The next categorisation is subscription type, which I don’t think needs any explanation.  I then decided to add in a further categorisation for number of borrowings, which wasn’t originally discussed but as I used the page I found myself looking for an option to see who borrowed the most, or didn’t borrow anything.  I added the following groupings, but these may change: 0, 1-10, 11-20, 21-50, 51-70, 70+ and have used a sequential colour scale (darker = more borrowings).  We might want to tweak this, though, as some of the colours are a bit too similar.  I haven’t added in the filter to select subscription period yet, but will look into this next week.

At the bottom of the map options is a facility to change the opacity of the historical map so you can see the modern street layout.  This is handy for example for figuring out why there is a cluster of markers in a field where ‘Ainslie Place’ was presumably built after the historical map was produced.

I decided to not include the marker clustering option in this map for now as clustering would make it more difficult to analyse the categorisation as markers from multiple groupings would end up clustered together and lose their individual colours until the cluster is split.  Marker hover-overs display the borrower name and the pop-ups contain information about the borrower.  I still need to add in the borrowing period data, and also figure out how best to link out to information about the borrowings or page images.  The Chambers Library pin displays the same information as found in the ‘libraries’ page you’ve previously seen.

Also this week I responded to a couple of queries from the DSL people about Google Analytics and the icons that gets used for the site when posting on Facebook.  Facebook was picking out the University of Glasgow logo rather than the DSL one, which wasn’t ideal.  Apparently there’s a ‘meta’ tag that you need to add to the site header in order for Facebook to pick up the correct logo, as discussed here: https://stackoverflow.com/questions/7836753/how-to-customize-the-icon-displayed-on-facebook-when-posting-a-url-onto-wall

I also created a new user for the Ayr place-names project and dealt with a couple of minor issues with the CMS that Simon Taylor had encountered.  I also investigated a certificate error with the ohos.ac.uk website and responded to a query about QR codes from fellow developer David Wilson.  Also, Craig Lamont in Scottish Literature got in touch about a spreadsheet listed Burns manuscripts that he’s been working on with a view to turning it into a searchable online resource and I gave him some feedback about the structure of the spreadsheet.

Finally, I did a bit of work for the Historical Thesaurus, working on a further script to match up HT and OED categories based on suggestions by researcher Beth Beattie.  I found a script I’d produced in from 2018 that ran pattern matching on headings and I adapted this to only look at subcats within 02.02 and 02.03, picking out all unmatched OED subcats from these (there are 627) and then finding all unmatched HT categories where our ‘t’ numbers match the OED path.  Previously the script used the HT oedmaincat column to link up OED and HT but this no longer matches (e.g.
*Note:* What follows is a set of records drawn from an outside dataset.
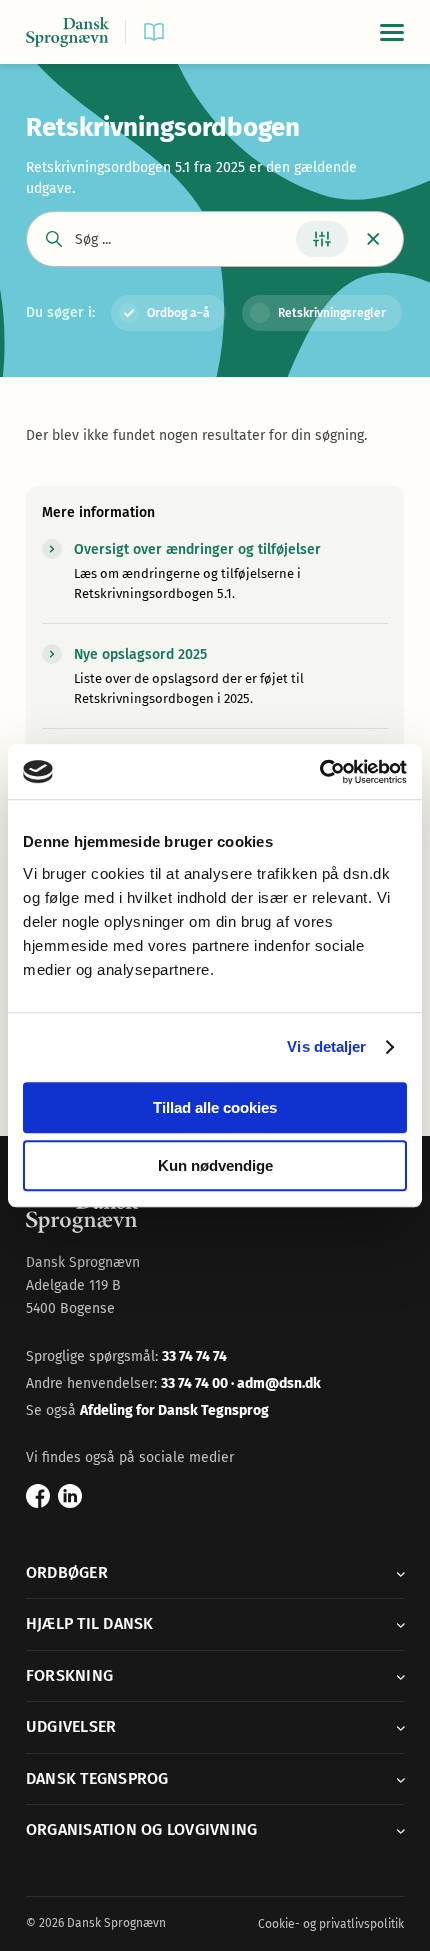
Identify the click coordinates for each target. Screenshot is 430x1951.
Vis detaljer (326, 1046)
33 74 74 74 (194, 1356)
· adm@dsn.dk (276, 1383)
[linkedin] (70, 1496)
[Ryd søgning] (373, 239)
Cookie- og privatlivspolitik (331, 1924)
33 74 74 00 (196, 1383)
HT ‘smarten up’ has ‘t’ nums 02.02.16.02 which matches OED 02.02.16.02 ‘to smarten up’ whereas HT ‘oedmaincat’ is ’02.04.05.02’).

The script lists the various pattern matches at the top of the page and the output is displayed in a table that can be copied and pasted into Excel.  Of the 627 OED subcats there are 528 that match an HT category.  However, some of them potentially match multiple HT categories.  These appear in red while one to one matches appear in green.  Some of these multiple matches are due to Levenshtein matches (e.g. ‘sadism’ and ‘sadist’) but most are due to there being multiple subcats at different levels with the exact same heading.  These can be manually tweaked in Excel and then I could run the updated spreadsheet through a script to insert the connections.  We also had an HT team meeting this week that I attended.